Lawmakers sharply questioned Rose Romero, the director of the SEC's Fort Worth regional office, and Robert Khuzami, the agency's national enforcement director, about a report from the agency's independent inspector general.
It found that the Fort Worth compliance office decided at least four times not to act on findings by SEC staffers that Stanford appeared to be operating a Ponzi scheme.
Committee chairman Chris Dodd, D-Conn., described the situation as one in which "you had an examination office yelling 'fire, fire, fire' and an enforcement branch yelling 'no fire.'"
Sen. Kay Bailey Hutchison, R-Texas, called the revelations "stunning" and said that she hoped something is being done to make sure such a lapse doesn't happen again.
Stanford, 60, and three other executives of Houston-based Stanford Financial Group are accused in federal indictments of running a $7 billion investment fraud scheme using certificates of deposit issued by a Stanford bank on the Caribbean island of Antigua.
Stanford is being held without bail in Houston as a flight risk. He has denied wrongdoing and is scheduled for trial in January. The others will be tried separately and are free on bail.
The inspector general's report concluded that Fort Worth SEC officials harbored suspicions that Stanford was acting illegally as early as 1997, two years after his company's broker-dealer arm, Stanford Group Co., registered with the SEC.
Over the next eight years, the compliance branch of the Fort Worth office conducted four separate examinations of Stanford's investments and reported each time that the high returns and low volatility were "highly unlikely" and inconsistent with a "legitimate" fund.
All four times, Fort Worth's enforcement team chose not to act on the findings. The enforcement team first opened a formal investigation into Stanford's company in 2005.
The SEC filed a civil fraud suit in February 2009 against Stanford and his companies, which were placed in receivership. A federal grand jury handed down the criminal indictments four months later.
In testimony Wednesday, SEC Inspector General H. David Kotz blamed the agency's culture, saying senior SEC officials thought they were being judged by the number of cases they processed, not on the number of investors affected or the size of the fraud.

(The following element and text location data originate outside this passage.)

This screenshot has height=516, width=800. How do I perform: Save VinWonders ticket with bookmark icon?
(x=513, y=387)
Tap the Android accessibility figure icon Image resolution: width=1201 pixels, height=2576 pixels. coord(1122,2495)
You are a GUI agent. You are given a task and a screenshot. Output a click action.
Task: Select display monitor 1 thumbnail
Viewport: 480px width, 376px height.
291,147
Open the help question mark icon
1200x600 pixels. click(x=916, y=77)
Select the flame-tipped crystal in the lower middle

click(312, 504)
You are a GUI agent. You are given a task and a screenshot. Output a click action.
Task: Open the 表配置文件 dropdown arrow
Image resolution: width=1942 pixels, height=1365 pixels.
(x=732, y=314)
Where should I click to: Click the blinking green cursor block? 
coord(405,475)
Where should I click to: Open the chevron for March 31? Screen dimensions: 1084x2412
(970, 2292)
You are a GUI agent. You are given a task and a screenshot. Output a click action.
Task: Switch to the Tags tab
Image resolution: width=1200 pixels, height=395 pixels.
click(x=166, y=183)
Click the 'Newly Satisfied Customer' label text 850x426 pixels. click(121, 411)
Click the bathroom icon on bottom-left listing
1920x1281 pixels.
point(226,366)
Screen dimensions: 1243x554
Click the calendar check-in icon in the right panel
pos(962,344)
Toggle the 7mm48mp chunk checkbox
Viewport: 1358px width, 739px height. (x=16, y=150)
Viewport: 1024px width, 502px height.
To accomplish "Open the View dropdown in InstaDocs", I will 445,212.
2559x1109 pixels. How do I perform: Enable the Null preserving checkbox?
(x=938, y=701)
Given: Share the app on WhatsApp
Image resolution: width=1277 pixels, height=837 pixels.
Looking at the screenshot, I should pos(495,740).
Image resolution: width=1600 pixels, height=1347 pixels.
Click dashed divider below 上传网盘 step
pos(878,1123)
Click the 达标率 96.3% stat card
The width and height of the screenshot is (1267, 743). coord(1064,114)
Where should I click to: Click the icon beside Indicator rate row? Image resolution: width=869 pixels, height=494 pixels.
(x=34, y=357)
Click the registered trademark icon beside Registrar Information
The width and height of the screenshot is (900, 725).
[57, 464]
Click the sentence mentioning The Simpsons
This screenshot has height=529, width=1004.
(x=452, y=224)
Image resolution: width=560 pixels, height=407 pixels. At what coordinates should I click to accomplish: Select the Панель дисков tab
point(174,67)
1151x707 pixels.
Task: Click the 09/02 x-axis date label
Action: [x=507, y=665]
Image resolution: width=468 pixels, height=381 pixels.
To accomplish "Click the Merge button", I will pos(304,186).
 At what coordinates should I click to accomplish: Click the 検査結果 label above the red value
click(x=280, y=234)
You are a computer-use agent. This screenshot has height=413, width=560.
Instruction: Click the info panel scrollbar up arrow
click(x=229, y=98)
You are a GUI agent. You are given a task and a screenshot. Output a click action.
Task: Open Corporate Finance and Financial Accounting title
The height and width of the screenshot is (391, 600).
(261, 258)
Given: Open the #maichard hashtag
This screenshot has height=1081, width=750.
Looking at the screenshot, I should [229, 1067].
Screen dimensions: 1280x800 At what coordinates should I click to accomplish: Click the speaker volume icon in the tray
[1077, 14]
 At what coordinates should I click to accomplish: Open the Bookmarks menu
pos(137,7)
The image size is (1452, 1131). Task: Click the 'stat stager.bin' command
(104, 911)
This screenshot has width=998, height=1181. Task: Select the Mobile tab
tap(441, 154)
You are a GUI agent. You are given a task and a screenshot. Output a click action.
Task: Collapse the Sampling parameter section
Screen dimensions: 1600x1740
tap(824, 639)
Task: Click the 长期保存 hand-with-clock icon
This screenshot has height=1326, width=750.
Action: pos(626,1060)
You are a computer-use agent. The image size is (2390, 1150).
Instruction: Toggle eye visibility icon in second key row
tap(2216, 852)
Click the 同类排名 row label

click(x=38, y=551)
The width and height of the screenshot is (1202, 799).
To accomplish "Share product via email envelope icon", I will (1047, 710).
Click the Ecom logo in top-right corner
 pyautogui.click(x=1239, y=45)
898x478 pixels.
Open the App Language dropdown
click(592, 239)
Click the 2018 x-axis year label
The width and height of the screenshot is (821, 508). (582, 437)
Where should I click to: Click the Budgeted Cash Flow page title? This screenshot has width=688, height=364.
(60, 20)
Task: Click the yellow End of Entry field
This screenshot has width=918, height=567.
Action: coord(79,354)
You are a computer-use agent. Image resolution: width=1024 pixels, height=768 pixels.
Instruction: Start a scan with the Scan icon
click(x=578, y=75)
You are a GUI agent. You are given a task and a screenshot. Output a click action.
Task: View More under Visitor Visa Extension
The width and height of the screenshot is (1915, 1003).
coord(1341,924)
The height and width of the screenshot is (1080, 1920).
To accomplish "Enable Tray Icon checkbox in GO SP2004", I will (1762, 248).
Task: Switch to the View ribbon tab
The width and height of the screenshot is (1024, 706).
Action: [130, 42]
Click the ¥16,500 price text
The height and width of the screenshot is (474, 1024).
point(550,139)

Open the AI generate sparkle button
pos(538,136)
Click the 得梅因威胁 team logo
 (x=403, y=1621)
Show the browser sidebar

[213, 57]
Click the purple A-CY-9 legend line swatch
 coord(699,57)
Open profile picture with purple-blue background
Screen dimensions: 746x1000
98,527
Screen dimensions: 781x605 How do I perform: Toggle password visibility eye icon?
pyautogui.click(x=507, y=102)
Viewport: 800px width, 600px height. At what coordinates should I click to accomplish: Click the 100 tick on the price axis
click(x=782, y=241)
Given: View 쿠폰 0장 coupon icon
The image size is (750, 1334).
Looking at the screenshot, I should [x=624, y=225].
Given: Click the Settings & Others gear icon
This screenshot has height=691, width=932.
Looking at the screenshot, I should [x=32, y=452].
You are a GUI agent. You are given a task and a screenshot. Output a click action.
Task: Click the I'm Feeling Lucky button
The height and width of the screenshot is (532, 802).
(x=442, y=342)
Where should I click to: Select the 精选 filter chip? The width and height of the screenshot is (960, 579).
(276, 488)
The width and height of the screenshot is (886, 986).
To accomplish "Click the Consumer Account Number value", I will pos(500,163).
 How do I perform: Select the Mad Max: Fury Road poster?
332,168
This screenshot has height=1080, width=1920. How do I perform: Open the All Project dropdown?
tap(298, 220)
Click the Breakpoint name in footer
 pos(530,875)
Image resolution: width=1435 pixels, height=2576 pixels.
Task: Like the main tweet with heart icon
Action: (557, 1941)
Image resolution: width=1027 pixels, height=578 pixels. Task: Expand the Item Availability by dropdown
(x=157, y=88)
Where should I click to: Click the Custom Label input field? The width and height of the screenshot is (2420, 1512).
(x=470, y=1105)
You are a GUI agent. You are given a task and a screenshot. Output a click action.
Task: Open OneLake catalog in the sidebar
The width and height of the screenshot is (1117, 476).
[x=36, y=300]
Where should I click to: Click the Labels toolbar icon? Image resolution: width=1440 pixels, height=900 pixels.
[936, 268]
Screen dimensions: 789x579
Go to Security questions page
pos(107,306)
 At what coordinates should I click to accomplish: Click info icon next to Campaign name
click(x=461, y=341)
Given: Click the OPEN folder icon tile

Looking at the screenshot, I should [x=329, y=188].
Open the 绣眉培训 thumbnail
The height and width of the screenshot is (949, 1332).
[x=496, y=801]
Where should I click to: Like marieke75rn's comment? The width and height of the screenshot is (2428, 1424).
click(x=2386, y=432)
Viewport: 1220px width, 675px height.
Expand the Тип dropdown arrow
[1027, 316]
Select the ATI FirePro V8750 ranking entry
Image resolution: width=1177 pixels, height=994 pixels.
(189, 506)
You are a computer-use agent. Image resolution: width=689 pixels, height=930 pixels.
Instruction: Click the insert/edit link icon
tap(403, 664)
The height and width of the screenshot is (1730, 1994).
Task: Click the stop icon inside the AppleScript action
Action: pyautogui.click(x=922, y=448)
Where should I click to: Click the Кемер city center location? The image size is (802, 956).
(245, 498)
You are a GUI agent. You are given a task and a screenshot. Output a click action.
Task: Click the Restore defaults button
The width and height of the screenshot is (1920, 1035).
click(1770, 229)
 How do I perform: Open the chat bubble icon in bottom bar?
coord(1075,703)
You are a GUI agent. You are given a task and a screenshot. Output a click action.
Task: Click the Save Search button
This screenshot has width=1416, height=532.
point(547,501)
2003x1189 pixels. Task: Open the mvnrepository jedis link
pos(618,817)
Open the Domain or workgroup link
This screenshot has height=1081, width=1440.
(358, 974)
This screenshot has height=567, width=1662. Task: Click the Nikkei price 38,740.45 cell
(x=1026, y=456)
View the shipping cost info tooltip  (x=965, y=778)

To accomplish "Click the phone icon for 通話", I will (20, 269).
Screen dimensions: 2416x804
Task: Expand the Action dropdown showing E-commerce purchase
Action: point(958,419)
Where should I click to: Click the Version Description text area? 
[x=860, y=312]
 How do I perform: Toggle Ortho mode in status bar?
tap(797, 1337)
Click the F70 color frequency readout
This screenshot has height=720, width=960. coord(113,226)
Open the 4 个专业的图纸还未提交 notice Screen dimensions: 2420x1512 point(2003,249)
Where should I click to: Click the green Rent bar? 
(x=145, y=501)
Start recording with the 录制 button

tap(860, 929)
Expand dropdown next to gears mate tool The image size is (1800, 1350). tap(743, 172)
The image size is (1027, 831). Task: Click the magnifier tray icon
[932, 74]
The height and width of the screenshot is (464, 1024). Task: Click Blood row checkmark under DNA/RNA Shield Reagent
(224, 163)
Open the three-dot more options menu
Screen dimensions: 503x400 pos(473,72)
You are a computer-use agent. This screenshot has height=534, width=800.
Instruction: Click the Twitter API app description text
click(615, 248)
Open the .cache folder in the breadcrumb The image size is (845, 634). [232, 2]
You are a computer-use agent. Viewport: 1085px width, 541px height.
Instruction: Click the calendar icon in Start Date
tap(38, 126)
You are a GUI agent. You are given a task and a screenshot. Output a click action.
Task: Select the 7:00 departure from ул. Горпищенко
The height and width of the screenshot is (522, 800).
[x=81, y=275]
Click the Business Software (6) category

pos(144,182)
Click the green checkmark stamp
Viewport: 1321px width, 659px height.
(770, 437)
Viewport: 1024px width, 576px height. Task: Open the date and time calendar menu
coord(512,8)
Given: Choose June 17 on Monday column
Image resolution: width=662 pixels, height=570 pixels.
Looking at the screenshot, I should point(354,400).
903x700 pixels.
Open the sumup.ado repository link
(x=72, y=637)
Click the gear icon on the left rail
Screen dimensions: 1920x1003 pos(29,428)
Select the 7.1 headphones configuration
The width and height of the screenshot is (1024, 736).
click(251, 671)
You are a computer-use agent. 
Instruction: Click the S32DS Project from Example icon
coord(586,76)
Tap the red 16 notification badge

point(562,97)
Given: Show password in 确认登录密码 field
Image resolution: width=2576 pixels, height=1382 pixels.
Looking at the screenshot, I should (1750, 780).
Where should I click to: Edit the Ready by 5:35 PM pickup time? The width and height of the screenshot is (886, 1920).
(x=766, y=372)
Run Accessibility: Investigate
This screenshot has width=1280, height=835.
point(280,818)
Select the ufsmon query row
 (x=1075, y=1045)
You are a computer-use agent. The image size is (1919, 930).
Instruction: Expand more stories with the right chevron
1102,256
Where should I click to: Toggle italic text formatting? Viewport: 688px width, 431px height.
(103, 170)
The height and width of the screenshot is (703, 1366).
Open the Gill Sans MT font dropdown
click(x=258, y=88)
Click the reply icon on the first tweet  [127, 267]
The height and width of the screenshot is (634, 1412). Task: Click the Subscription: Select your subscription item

As a result, Kotz said, the Fort Worth office focused on cases considered "quick hits" or "slam dunks." Complicated cases such as Stanford's were put off or handed to state securities boards.
Romero, who joined the Fort Worth office in 2006, expressed regret that the SEC had not acted more quickly to limit investor losses.
Khuzami, the top SEC enforcement official in Washington, said the SEC believed that it had not gathered enough evidence at the time of the earlier warnings. He said losing in court would have given Stanford "a Good Housekeeping seal of approval" to call his investments safe because a judge had rejected the SEC's claim. But Khuzami conceded, "We did not pursue the evidence as hard as we should have."
Cassie Wilkinson, a Houston resident who lost her savings when Stanford's companies were placed into receivership, attended the hearing with other Stanford investors. She called the SEC's testimony an effort to "cover their backsides" and said it needs a "housecleaning."
"There were obviously people who did not do their jobs, and no one has been fired. Investors have lost $7 billion. That seems wrong," she said.